Security forces have mooted the possibility of imposing a city-wide curfew on March 29, when Arab leaders are expected in Baghdad.
Tuesday's deadliest attacks were in Kirkuk and Karbala, where a total of 26 people died.
In ethnically mixed Kirkuk, a suicide bomber blew up a vehicle at a police building, killing 13 and wounding 60, according to Karim Wali, director of the city's hospital. The vast majority of casualties were police officers.
The explosion, which was followed minutes later by a smaller car bomb, also badly damaged dozens of police cars and nearby homes.
In Karbala, two roadside blasts at the entrance to the city killed 13 people and wounded 48, according to provincial health spokesman Jamal Mehdi.

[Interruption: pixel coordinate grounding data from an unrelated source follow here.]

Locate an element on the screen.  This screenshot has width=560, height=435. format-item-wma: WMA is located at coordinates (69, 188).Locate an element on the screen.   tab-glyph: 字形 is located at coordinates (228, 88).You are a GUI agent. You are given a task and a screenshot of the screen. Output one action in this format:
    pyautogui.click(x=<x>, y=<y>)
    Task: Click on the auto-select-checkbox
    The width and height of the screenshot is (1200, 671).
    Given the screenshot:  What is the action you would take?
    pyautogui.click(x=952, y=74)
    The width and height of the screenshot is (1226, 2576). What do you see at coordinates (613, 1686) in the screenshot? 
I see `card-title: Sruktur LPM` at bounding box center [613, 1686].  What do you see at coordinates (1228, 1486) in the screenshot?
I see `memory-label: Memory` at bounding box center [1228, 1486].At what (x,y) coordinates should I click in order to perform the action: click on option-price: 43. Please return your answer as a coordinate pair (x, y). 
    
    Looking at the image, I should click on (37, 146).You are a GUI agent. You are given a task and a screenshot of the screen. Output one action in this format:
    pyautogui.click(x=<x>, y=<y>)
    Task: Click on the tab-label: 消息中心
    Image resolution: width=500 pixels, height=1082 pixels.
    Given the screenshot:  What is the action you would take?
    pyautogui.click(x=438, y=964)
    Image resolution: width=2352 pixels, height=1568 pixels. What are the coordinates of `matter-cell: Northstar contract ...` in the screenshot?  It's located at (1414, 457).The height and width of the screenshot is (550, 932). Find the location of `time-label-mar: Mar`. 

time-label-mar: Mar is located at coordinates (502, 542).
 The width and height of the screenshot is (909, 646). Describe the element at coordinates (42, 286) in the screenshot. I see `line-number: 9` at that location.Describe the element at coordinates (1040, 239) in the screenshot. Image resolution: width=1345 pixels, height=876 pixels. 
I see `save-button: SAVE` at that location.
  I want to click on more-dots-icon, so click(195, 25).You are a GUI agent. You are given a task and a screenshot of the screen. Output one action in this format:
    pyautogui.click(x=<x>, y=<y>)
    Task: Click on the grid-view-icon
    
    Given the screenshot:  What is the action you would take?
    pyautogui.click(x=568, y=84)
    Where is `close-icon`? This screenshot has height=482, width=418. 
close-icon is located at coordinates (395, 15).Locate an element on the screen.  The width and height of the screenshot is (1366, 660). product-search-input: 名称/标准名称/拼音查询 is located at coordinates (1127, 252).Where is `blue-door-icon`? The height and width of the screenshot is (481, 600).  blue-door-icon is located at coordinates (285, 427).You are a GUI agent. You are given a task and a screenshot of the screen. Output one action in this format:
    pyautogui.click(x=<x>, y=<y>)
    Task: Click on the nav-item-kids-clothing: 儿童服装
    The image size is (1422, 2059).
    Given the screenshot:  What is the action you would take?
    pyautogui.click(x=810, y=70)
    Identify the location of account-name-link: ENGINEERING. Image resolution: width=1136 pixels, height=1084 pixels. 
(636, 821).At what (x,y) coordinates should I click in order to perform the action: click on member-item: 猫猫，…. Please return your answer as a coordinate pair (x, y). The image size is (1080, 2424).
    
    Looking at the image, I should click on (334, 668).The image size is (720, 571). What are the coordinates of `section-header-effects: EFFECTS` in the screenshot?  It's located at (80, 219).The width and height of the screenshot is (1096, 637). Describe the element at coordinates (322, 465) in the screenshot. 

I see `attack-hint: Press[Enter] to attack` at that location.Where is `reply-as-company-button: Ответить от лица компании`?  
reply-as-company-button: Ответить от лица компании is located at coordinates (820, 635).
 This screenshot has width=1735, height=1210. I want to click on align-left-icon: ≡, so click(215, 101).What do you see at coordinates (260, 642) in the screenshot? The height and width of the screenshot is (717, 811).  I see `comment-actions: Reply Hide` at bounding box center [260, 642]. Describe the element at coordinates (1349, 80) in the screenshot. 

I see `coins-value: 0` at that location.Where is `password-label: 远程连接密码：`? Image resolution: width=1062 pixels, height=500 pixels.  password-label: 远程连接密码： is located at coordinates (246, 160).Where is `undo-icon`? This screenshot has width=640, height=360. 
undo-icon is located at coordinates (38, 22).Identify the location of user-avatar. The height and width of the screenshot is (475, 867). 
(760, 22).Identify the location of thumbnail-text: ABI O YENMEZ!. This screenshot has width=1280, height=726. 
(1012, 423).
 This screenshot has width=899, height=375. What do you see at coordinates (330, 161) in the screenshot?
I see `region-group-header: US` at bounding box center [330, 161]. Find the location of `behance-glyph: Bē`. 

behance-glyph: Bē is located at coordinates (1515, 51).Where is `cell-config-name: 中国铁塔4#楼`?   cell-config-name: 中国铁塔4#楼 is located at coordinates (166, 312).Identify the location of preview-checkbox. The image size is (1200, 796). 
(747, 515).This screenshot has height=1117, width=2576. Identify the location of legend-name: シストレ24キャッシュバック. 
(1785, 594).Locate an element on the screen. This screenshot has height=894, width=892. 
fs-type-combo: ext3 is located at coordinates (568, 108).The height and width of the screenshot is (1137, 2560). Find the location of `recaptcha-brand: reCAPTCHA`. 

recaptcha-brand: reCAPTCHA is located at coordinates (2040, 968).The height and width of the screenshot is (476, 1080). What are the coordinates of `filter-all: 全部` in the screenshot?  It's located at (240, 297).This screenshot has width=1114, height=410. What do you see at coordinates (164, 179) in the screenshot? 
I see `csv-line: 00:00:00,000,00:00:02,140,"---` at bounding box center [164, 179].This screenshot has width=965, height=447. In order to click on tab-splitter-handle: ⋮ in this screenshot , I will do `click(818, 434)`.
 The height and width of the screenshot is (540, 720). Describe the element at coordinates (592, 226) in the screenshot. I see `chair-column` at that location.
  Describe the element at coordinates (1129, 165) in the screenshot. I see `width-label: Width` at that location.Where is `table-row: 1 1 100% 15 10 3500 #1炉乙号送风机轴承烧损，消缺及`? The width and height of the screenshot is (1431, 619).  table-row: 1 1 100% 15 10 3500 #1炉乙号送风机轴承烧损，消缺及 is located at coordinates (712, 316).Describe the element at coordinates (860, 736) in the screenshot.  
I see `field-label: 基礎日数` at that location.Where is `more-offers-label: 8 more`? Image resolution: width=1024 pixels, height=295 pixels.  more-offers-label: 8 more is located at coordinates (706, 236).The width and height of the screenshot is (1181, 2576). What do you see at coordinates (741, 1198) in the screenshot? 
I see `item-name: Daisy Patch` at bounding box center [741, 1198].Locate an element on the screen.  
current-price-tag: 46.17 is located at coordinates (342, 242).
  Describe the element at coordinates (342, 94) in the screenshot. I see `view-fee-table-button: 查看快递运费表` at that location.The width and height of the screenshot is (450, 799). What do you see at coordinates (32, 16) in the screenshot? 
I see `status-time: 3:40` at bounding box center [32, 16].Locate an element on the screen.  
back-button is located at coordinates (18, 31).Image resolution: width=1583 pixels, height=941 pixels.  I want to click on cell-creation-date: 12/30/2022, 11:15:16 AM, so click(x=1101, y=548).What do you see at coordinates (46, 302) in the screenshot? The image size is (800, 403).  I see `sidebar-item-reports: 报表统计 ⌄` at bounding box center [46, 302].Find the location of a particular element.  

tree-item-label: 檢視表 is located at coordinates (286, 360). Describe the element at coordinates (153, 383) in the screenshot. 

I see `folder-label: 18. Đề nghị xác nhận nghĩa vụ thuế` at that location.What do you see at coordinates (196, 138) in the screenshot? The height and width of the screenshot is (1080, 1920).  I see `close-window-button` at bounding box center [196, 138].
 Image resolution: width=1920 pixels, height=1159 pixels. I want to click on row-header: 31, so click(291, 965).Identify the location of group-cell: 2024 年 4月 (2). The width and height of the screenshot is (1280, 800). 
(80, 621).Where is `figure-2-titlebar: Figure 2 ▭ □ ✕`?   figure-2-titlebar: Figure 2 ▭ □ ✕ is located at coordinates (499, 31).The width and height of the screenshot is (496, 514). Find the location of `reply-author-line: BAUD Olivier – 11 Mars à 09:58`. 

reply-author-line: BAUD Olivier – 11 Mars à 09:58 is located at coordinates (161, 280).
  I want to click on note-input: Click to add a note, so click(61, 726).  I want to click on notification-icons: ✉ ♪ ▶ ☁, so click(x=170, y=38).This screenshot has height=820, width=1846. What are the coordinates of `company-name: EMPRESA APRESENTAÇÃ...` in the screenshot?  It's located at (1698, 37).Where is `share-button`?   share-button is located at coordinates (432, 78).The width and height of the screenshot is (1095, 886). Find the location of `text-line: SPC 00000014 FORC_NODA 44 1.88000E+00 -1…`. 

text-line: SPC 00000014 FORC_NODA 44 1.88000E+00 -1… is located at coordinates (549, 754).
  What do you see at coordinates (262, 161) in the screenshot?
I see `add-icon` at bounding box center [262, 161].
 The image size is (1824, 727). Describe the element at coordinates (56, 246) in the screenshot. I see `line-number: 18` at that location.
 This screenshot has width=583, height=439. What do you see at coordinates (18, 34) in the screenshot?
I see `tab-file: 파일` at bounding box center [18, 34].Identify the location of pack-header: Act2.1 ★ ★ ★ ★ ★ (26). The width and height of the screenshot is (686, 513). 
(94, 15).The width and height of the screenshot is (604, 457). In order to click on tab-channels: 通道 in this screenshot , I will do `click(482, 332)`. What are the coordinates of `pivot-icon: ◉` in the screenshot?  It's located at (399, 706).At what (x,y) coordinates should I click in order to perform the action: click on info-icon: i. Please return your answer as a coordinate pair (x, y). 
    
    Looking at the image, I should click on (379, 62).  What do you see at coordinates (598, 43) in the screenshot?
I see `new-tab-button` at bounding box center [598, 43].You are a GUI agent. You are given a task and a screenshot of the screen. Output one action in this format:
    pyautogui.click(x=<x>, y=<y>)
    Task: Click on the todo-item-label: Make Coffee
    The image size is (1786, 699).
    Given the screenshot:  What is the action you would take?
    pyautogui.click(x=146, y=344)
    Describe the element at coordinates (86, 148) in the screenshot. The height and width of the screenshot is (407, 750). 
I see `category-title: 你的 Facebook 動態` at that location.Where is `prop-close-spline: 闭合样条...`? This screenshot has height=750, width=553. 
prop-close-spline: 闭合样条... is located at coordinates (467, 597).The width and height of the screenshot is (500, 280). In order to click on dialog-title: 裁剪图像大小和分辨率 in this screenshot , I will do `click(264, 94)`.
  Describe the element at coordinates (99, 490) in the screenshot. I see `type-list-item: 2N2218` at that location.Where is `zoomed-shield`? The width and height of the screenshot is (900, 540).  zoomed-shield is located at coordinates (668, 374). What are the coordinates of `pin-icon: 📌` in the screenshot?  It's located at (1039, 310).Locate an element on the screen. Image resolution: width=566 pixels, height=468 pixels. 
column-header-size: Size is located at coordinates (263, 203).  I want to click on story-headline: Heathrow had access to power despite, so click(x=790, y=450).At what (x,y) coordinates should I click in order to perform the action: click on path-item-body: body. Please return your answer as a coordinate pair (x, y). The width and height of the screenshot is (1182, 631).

Karbala police's Major Alaa Abbas gave the same casualty toll in the city, home to the shrines of revered Shiite leaders Imam Hussein and Imam Abbas.
Hours before the foreign ministry attack, a car bomb detonated by a suicide attacker in the centre of the capital killed five people and wounded 28, officials said.
An early-morning gun attack on a Baghdad church also left three police dead.
Bombs in Hilla, south of Baghdad, Ramadi, west of the capital, and Baquba, in central Iraq, killed five people and wounded 44, officials said.
A later roadside bombing in Ramadi targeting Anbar provincial Governor Qassim Mohammed Abed killed one person and wounded eight, but Abed was unhurt.
Police said separate gun and bomb attacks in Salaheddin province, north of the capital, killed six, including a city councillor, and wounded 16. Gunmen also killed a member of the Shabak minority in the main northern city of Mosul.
Bombings elsewhere in the country wounded 42 people, and security forces said they defused six more car bombs.
Tuesday's violence was Iraq's deadliest day since January 14, when 53 people were killed in a suicide bombing outside the southern port of Basra.
The attacks come on the ninth anniversary of the US-led invasion of Iraq, which ousted Saddam Hussein.
Next week's Arab summit is the first meeting of the 22-nation bloc to be held in the Iraqi capital since Saddam's 1990 invasion of Kuwait.
Officials insist Iraq's forces are capable of maintaining security for the summit, but admit they may need to effectively shut down Baghdad to do so.